Sela's life is anything but ordinary; her father disappeared mysteriously when she was but an infant, her brother disappeared just as mysteriously nearly seven years later. The village chief treated both disappearances as mere accidents, but Sela knows better. She has been hiding a terrible secret all her life, from all but her brother. Little does she know how vital her secret truly is. Little does she know of the part she has yet to play in the downfall of an ageless tyrant.

Alia_Rashad · Fantasy
Not enough ratings
15 Chs

CHAPTER 7: THE VOICE OF DEATH

7 years. That's how long I've been trapped on this god-forsaken place. No rescue, no search party, I had just been left for dead. Left to the cruel, harsh winter. Sela listens, though. I try to call her, every day. I know she can hear me. I can feel her power grow as mine wanes. The last message I heard was 13 days ago: I'm coming, big brother. I still could hear her voice so clearly in my head. No longer the sweet little voice of an innocent child, but the voice of a girl growing up too fast, a girl overwhelmed with worry and dread, a girl too old for her young years.
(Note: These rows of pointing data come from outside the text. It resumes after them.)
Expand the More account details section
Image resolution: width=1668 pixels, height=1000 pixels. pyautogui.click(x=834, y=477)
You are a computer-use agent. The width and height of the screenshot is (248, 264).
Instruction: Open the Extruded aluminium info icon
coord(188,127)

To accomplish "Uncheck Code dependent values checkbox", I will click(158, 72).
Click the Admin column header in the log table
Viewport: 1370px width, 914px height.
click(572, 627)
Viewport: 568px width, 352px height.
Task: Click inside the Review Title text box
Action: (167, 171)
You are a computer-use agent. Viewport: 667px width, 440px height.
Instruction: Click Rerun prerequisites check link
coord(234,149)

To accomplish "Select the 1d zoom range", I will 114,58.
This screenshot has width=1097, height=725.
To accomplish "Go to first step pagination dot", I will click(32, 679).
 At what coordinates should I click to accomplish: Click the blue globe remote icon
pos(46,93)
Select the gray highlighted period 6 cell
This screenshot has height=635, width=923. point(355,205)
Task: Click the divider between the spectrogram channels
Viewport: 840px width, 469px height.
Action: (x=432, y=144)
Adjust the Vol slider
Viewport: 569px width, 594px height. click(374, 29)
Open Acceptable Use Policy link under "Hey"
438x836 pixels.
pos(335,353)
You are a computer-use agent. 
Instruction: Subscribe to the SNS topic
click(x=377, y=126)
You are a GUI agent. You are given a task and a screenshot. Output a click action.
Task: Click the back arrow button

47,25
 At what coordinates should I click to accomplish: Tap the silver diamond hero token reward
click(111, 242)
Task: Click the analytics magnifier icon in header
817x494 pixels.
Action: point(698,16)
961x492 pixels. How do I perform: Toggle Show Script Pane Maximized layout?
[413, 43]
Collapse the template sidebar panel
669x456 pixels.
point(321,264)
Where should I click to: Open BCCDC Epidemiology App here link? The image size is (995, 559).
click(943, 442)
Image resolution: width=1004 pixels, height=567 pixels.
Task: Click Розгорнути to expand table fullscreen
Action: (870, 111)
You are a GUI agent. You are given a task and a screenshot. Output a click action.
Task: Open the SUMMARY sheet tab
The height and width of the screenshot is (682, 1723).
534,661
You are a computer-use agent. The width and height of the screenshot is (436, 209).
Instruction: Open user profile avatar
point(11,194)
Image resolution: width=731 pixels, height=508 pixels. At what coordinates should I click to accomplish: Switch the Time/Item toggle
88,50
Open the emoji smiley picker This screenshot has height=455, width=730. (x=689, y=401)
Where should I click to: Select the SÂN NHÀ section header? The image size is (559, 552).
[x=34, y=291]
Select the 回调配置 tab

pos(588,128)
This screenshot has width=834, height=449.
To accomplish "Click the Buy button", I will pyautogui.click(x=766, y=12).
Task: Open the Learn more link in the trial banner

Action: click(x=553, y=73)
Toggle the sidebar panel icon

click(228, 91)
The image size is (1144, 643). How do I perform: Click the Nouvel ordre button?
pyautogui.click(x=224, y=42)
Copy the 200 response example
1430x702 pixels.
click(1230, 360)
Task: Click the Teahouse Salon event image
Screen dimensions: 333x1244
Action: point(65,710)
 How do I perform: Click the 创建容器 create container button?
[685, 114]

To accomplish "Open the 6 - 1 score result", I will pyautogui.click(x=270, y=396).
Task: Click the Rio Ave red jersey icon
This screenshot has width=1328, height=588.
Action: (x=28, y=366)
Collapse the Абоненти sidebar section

All I can do is the same as I have been doing for the past 7 years, the past 2,555 days spent alone: wait. Wait, and hope that Sela will be here soon to bring me home from this wasteland.

There is, however, one thing I fear, someone who might come for me first; for weeks now, I have heard it. I have felt it as my food supply lessened by the day. I have seen it as my stomach screamed for more. For weeks on end, I have been narrowly avoiding the cold hands of death. How I've survived for this long, I do not know. What I do know is this: if I do not escape from here soon, then the dark reaper shall have his wish. Death will claim me soon. All fruit which has been growing abundantly on the trees and bushes have now vanished. They grow no longer, and the trees are beginning to die. The deer and rabbits which I could hunt nightly have stopped coming this way. The slithering stream which flowed from the river is shrinking. Soon, I shall have nothing to drink nor eat. It is as if an invisible force is working against me, like it wants me to die.

Right now, my best hope is to collect and eat the snow which covers the forest in thick new sheets each day. But even that will not keep me alive for long.

I left my little cave, my only shelter, my home for the past 7 years, about 15 days ago. I had become desperate, trying to find even the slightest sign of food, drink, or any life at all. I have had little luck so far – only a few blueberries and a half-eaten raspberry or two which remained on the few green bushes I could find. The animals no longer walk these paths, especially not in the deadly winters. What rations I had made from the remains of my crewman pack are now all but gone.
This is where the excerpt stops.